Il est certes peu probable d’avoir à tirer son secours dans sa vie de pilote, mais vous comprenez aisément qu’avoir cette possibilité peut s’avérer très intéressante au moment crucial.

Le cas particulier du « Rogallo » :
Connu sous différents nom (Beamer, Krisis, Control, …), le parachute dirigeable de type Rogallo tire son nom de Francis ROGALLO, ingénieur aéronautique américain de la NASA qui travailla sur des ailes biconiques et souples conservant leur forme par pression de l’air Ses travaux seront à l’origine des ailes delta qui apparaissent au début des années 1970 et de l’aile « Parawing » utilisée pour certains parachutes de secours dirigeables. C’est un cas particulier, car ce type de parachute de secours, une fois ouvert, peut se diriger comme un parapente grâce à un système de lignes de freinage agissant sur la voilure. Très performant (finesse < 3), mais aussi plus complexe à gérer, il nécessite une certaine expérience pour pouvoir l’utiliser sereinement. Son pliage est également plus compliqué que ces homologues hémisphériques ou carrés. Il doit être méticuleux et parfaitement exécuté pour garantir l’ouverture et le bon fonctionnement de celui-ci.

Autres paramètres

Votre type de pratique peut également nécessiter de comparer d’autres paramètres, comme le poids, le volume, la méthode de pliage, …

En effet, un compétiteur de coupe du monde n’aura pas forcément besoin d’un secours ultra-light, contrairement au pilote adepte du Hike&Fly.

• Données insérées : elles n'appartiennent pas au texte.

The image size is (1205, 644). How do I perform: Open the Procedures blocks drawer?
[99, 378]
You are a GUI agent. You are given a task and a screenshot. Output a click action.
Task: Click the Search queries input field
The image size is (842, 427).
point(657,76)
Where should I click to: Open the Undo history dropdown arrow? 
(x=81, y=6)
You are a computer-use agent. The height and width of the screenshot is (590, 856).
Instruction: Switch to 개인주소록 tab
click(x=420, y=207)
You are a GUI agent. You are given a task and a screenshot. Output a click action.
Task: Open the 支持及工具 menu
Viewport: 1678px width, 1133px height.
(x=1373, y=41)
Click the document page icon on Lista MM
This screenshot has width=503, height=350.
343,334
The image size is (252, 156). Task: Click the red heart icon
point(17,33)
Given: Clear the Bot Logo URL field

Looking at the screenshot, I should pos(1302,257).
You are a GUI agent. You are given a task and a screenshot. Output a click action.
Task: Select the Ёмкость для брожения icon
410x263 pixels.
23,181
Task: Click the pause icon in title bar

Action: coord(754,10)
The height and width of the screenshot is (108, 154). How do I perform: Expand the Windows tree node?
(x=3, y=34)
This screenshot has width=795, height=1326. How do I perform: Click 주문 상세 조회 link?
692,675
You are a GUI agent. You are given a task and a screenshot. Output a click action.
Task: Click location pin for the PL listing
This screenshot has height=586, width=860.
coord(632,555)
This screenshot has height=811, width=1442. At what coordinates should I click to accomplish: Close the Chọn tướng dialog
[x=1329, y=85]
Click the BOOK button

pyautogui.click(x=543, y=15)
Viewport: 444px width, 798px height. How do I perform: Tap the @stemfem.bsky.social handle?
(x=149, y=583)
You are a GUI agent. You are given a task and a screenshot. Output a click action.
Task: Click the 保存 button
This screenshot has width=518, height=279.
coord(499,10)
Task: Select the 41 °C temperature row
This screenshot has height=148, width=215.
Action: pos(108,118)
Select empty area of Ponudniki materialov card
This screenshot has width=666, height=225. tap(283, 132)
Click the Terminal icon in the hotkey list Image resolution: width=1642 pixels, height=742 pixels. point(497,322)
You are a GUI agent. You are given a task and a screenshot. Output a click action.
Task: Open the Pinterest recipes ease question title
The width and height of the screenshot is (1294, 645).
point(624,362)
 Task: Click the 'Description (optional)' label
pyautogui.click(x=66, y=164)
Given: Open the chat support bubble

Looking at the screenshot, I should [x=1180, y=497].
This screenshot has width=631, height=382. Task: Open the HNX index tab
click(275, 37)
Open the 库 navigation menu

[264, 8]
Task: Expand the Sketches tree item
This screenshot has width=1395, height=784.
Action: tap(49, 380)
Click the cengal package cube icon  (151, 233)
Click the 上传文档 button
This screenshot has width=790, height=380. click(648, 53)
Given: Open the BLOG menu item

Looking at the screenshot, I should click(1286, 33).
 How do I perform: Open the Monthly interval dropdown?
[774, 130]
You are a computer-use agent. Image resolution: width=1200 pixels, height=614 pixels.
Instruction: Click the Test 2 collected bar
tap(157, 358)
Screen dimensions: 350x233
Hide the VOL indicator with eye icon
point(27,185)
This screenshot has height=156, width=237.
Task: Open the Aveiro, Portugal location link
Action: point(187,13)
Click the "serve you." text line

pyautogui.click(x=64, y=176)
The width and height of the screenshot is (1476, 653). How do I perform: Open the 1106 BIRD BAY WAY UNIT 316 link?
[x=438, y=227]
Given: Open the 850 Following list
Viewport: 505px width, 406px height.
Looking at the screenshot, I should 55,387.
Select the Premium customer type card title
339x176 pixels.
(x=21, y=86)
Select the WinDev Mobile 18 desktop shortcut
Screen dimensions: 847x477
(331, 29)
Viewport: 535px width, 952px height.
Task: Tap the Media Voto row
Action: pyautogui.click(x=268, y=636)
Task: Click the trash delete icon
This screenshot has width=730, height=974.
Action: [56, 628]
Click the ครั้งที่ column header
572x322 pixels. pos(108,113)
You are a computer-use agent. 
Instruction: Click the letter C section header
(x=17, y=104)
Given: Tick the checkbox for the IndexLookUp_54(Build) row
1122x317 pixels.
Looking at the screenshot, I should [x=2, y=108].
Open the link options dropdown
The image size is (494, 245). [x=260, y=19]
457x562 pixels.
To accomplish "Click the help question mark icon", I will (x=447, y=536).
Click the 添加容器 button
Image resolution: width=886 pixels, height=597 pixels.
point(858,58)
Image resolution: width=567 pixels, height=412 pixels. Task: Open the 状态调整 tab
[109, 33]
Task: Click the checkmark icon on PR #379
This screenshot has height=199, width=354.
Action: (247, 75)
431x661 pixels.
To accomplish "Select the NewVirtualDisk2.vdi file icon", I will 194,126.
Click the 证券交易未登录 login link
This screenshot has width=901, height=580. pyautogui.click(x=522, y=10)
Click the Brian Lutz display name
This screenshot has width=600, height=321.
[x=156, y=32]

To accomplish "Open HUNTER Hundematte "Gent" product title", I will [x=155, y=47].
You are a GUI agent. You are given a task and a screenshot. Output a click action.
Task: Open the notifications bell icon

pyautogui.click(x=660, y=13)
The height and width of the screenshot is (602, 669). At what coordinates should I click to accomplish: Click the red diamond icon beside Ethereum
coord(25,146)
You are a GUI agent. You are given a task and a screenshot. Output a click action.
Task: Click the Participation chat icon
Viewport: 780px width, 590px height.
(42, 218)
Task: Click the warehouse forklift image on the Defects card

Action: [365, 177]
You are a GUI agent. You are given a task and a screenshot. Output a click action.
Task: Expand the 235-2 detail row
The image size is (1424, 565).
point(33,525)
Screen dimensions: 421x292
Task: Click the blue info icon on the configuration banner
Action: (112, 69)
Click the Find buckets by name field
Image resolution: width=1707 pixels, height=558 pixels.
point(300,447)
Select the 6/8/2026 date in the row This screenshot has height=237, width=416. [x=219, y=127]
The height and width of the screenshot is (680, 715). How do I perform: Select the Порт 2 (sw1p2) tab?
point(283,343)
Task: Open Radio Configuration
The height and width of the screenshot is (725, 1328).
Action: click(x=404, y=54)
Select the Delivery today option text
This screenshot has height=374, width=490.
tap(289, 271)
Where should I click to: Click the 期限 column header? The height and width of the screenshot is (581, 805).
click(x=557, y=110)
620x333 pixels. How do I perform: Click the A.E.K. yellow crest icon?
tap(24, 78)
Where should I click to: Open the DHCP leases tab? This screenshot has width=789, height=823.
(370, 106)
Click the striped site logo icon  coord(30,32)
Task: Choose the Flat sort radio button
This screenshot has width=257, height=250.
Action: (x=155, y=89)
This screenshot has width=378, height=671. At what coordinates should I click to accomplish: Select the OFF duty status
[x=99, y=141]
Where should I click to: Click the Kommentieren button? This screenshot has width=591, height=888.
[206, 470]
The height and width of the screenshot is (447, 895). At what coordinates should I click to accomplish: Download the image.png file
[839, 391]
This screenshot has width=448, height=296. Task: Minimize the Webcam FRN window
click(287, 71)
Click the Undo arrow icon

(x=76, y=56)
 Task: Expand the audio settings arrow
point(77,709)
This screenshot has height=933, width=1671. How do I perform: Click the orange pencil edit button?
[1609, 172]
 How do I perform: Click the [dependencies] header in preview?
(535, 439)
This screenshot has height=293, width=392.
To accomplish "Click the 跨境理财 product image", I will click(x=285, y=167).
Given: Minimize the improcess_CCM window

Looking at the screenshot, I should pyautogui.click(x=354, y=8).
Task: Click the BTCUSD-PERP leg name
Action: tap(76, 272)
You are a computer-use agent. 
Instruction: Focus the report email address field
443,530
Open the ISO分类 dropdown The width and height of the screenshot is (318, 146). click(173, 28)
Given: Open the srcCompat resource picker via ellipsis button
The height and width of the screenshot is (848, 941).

L’acrobate qui multiplie les occasions d’utiliser son parachute (!) privilégiera un dirigeable pour assurer le posé et éviter de se blesser, alors que le pilote de site pourra laisser un professionnel s’en charger, idéalement 2 fois par an.

Conclusion

Le taux de chute et la stabilité sont, à notre avis, les 2 paramètres incontournables et majeurs à prendre en compte lors de la recherche. La possibilité de diriger vient en troisième mais peut représenter un sacré avantage par rapport aux autres. Tous les autres facteurs peuvent venir affiner votre recherche, mais ne doivent pas prendre l’ascendant sur les 2 premiers pour des raisons de sécurité.

ATTENTION :
Réduire la charge alaire (en prenant une taille supérieure) entrainera théoriquement une baisse du taux de chute, mais pourra aussi dégrader la stabilité (notamment sur les hémisphériques) et rendre l’ensemble beaucoup plus sensible aux turbulences. Cette diminution de la stabilité pourra aussi engendrer un taux de chute moins intéressant, ce qui est l’exact inverse de l’effet recherché.
Pour gratter quelques centaines de grammes, il peut également être tentant de choisir une taille de parachute inférieure (avec pour conséquence d’augmenter la charge alaire) : on additionne alors les 2 inconvénients : augmentation du taux de chute et augmentation des oscillations (instabilité accrue), avec pour conséquence une arrivée au sol beaucoup plus violente (trop ?) pour le corps humain !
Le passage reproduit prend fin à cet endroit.